[Stored data entries]
───

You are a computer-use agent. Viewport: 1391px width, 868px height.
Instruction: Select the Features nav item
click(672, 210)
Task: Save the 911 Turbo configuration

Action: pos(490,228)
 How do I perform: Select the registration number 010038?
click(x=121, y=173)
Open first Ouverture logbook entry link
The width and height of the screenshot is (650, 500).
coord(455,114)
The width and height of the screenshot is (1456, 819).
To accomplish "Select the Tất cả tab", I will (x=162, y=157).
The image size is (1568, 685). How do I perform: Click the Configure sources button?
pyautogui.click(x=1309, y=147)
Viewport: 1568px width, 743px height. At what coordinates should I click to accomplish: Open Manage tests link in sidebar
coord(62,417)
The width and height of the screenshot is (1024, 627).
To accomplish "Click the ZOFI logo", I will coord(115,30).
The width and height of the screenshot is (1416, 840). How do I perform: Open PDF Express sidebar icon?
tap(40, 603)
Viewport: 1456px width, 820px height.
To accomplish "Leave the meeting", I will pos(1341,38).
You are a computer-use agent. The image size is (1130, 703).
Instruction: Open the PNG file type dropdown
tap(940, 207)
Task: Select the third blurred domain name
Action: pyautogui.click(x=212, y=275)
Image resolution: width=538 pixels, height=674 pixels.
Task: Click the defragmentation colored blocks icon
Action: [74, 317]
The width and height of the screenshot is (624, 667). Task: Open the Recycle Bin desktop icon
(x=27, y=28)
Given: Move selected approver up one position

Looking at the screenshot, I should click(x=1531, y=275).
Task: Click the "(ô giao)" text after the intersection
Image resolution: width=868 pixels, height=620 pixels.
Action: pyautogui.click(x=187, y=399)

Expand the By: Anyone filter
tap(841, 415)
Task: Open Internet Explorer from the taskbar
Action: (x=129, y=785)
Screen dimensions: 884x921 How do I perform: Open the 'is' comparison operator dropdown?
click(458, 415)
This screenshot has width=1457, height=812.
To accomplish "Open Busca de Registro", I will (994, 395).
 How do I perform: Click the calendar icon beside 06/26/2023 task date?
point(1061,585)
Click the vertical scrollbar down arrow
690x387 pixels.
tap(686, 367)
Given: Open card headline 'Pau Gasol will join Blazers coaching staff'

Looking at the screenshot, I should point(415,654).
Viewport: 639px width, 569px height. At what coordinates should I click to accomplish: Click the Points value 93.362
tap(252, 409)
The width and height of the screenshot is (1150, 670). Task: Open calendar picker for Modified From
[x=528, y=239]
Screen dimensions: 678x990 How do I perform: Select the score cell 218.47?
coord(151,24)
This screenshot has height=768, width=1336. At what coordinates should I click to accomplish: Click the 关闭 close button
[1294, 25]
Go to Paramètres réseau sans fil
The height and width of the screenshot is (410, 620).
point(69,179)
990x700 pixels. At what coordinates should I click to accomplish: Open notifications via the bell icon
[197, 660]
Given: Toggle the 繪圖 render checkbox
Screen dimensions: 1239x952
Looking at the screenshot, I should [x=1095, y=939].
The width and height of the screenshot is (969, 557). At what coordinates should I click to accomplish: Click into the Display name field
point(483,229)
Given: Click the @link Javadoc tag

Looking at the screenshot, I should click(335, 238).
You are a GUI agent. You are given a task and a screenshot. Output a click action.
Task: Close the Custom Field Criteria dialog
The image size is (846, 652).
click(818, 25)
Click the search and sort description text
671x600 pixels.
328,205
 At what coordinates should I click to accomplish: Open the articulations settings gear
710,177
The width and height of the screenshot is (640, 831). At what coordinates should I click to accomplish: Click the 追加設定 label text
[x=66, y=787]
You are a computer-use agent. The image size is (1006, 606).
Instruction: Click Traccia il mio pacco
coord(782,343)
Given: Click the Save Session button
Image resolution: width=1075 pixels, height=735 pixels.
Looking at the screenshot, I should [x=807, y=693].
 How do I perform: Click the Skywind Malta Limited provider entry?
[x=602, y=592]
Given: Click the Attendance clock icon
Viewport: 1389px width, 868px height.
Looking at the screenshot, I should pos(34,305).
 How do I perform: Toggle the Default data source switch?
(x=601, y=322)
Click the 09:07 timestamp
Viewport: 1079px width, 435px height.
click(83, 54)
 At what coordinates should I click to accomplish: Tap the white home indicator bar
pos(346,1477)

───

▶ _What you will do_:
A copy of each line above that holds the word "computer" is the expected answer.

▶ _Answer below_:
You are a computer-use agent. Viewport: 1391px width, 868px height.
You are a computer-use agent. The image size is (1130, 703).
You are a computer-use agent. The image size is (1006, 606).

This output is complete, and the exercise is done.